-- DATA UNDER STUDY --
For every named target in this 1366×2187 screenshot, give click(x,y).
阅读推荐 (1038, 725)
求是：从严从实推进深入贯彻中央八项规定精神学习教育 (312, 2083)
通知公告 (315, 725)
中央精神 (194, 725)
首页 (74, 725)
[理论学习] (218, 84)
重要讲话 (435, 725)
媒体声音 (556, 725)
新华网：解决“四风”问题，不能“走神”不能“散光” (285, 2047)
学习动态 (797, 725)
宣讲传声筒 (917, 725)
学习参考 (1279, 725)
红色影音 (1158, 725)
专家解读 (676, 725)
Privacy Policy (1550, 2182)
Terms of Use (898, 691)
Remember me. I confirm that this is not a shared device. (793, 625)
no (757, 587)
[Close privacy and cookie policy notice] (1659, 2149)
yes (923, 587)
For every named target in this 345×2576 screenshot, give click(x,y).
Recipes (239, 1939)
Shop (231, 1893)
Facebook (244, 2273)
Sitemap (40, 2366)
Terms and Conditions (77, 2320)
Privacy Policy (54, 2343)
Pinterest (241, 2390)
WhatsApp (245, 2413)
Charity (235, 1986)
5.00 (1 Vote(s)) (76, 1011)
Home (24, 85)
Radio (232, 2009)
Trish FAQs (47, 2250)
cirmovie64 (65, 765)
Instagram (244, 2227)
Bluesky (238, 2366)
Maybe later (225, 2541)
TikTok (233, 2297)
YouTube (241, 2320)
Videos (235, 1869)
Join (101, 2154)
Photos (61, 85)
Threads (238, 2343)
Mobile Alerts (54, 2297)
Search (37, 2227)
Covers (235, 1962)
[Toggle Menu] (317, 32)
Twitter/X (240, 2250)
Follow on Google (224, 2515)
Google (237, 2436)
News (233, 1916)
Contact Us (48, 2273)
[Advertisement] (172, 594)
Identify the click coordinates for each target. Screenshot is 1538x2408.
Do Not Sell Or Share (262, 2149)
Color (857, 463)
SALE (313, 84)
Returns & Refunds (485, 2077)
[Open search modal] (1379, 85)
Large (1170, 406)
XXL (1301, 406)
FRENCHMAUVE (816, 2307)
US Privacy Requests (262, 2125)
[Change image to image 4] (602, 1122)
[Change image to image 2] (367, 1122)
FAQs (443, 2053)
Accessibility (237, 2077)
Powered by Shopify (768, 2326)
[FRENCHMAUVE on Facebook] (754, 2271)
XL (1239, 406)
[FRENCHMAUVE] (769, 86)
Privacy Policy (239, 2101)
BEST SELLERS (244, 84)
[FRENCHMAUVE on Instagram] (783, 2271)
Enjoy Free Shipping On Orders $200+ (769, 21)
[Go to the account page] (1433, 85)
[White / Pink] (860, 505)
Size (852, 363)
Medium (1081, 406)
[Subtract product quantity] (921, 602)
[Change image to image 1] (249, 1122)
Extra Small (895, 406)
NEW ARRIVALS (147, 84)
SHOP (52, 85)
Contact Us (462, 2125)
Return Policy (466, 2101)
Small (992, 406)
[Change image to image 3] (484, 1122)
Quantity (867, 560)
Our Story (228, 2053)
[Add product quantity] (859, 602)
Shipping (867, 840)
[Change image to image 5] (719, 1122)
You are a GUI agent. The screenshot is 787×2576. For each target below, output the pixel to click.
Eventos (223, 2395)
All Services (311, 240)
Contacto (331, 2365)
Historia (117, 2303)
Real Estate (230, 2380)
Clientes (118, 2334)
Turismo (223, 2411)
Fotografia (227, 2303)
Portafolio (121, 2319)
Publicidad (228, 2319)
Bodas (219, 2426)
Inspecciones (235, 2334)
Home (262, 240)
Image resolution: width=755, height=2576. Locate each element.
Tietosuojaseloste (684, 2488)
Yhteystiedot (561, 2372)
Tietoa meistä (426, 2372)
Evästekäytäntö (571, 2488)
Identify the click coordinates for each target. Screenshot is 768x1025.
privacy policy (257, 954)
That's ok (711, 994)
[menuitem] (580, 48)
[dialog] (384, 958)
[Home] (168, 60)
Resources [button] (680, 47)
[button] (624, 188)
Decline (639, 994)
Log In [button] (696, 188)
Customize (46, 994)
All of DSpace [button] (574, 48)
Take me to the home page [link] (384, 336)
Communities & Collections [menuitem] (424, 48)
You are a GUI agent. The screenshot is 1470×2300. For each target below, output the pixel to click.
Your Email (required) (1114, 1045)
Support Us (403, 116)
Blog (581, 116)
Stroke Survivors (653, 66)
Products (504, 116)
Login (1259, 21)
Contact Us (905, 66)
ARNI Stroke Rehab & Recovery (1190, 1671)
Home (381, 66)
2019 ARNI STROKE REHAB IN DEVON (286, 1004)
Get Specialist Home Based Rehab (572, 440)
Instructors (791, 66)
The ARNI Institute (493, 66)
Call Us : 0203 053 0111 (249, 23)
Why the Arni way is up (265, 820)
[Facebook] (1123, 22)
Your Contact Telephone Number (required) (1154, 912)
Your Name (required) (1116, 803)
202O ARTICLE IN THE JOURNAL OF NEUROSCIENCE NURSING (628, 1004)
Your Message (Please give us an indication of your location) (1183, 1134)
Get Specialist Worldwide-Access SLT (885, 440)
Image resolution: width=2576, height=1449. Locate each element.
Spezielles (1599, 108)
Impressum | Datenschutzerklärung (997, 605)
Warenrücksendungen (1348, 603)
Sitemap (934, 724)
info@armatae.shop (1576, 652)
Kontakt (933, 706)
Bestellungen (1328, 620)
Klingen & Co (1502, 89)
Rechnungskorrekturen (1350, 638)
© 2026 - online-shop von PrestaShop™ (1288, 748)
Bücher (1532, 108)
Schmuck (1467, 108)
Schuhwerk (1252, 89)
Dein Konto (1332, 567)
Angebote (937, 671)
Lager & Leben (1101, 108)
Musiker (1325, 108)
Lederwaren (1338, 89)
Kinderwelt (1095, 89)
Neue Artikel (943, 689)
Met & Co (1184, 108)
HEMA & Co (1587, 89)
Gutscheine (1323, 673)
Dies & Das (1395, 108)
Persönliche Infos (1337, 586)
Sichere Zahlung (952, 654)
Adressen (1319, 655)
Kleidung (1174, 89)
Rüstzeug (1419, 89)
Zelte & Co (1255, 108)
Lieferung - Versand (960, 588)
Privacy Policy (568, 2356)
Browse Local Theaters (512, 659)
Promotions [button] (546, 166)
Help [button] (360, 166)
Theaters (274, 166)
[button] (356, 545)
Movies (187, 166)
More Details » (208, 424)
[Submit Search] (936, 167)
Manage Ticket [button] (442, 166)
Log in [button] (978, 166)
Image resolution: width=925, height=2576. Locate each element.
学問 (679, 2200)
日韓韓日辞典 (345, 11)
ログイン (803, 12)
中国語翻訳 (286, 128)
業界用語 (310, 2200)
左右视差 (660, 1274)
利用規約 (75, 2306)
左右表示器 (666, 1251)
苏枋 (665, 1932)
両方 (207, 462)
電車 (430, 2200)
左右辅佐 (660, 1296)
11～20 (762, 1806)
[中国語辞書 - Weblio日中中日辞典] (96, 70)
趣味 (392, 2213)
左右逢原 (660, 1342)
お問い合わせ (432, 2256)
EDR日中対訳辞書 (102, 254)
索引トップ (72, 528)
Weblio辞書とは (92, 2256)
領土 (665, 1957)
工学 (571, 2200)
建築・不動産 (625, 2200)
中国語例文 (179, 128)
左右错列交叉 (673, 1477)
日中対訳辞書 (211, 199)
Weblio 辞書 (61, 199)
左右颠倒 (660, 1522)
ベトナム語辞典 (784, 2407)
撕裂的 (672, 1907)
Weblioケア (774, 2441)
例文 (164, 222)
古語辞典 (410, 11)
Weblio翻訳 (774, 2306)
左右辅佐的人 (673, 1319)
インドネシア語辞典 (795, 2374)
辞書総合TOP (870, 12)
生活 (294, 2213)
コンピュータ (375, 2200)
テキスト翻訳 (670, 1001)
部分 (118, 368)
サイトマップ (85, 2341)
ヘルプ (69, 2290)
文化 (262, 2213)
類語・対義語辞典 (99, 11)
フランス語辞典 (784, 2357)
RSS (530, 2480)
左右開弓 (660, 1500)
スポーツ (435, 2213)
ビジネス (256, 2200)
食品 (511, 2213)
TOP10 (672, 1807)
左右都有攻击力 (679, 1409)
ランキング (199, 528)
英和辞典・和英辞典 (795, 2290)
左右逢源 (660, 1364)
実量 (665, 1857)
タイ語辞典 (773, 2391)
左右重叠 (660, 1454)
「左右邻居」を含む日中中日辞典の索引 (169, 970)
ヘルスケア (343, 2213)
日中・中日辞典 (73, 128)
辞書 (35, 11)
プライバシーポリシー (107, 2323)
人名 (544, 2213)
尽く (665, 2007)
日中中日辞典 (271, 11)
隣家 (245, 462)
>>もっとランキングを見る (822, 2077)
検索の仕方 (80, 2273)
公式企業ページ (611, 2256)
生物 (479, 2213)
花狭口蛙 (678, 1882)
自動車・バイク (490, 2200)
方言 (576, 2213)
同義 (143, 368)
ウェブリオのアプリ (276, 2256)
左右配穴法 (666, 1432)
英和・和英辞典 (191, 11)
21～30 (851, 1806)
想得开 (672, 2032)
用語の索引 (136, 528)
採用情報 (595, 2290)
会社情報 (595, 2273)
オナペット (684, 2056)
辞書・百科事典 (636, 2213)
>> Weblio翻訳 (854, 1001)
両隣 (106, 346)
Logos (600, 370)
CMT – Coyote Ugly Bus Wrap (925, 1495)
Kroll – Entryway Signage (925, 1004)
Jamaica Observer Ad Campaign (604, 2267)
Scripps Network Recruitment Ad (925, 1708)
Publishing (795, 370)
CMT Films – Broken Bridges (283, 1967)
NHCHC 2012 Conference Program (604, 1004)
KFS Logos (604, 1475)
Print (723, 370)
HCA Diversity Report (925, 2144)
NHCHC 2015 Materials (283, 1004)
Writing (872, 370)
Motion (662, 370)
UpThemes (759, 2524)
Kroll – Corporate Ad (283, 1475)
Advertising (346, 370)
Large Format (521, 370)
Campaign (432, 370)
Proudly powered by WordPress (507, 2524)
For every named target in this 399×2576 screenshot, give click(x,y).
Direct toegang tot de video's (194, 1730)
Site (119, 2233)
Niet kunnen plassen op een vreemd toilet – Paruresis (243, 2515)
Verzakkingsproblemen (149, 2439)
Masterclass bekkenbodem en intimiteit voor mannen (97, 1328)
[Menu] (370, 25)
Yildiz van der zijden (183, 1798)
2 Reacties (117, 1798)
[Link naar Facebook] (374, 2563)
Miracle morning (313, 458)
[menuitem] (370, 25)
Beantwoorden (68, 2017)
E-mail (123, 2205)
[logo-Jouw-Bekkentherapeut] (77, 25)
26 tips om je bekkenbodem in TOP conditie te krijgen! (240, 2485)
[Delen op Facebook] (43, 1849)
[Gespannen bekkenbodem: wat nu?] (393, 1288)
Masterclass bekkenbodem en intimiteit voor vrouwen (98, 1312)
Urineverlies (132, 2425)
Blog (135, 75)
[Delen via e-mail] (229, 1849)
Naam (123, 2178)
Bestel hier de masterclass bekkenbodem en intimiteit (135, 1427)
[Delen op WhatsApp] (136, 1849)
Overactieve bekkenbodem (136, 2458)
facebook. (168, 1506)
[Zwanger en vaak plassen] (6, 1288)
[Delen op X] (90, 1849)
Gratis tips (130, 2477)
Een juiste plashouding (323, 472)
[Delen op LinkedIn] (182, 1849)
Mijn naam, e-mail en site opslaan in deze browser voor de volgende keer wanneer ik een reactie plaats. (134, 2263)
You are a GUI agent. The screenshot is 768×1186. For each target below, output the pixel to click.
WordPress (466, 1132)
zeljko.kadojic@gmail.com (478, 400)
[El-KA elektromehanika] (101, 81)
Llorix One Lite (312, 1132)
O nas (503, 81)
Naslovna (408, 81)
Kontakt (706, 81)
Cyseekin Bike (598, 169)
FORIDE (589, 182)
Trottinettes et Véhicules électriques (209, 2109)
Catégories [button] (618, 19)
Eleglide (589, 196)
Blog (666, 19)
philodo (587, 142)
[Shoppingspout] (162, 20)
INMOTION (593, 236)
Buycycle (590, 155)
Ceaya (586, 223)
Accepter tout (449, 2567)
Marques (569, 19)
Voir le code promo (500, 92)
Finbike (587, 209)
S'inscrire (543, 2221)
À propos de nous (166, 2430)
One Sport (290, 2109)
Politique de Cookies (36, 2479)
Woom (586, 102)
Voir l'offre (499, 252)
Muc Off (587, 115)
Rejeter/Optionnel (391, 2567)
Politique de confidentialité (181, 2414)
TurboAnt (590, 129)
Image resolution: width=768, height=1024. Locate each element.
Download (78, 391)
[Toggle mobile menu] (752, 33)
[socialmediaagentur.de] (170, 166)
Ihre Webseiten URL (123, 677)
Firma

-- ACTIVITY --
Produce only the lines from the line containing "Niet kunnen plassen" through the line containing "Llorix One Lite (312, 1132)", inclusive of both, exactly as they stand in the entries above.

-- TASK ANSWER --
Niet kunnen plassen op een vreemd toilet – Paruresis (243, 2515)
Verzakkingsproblemen (149, 2439)
Masterclass bekkenbodem en intimiteit voor mannen (97, 1328)
[Menu] (370, 25)
Yildiz van der zijden (183, 1798)
2 Reacties (117, 1798)
[Link naar Facebook] (374, 2563)
Miracle morning (313, 458)
[menuitem] (370, 25)
Beantwoorden (68, 2017)
E-mail (123, 2205)
[logo-Jouw-Bekkentherapeut] (77, 25)
26 tips om je bekkenbodem in TOP conditie te krijgen! (240, 2485)
[Delen op Facebook] (43, 1849)
[Gespannen bekkenbodem: wat nu?] (393, 1288)
Masterclass bekkenbodem en intimiteit voor vrouwen (98, 1312)
Urineverlies (132, 2425)
Blog (135, 75)
[Delen via e-mail] (229, 1849)
Naam (123, 2178)
Bestel hier de masterclass bekkenbodem en intimiteit (135, 1427)
[Delen op WhatsApp] (136, 1849)
Overactieve bekkenbodem (136, 2458)
facebook. (168, 1506)
[Zwanger en vaak plassen] (6, 1288)
[Delen op X] (90, 1849)
Gratis tips (130, 2477)
Een juiste plashouding (323, 472)
[Delen op LinkedIn] (182, 1849)
Mijn naam, e-mail en site opslaan in deze browser voor de volgende keer wanneer ik een reactie plaats. (134, 2263)
You are a GUI agent. The screenshot is 768×1186. For each target below, output the pixel to click.
WordPress (466, 1132)
zeljko.kadojic@gmail.com (478, 400)
[El-KA elektromehanika] (101, 81)
Llorix One Lite (312, 1132)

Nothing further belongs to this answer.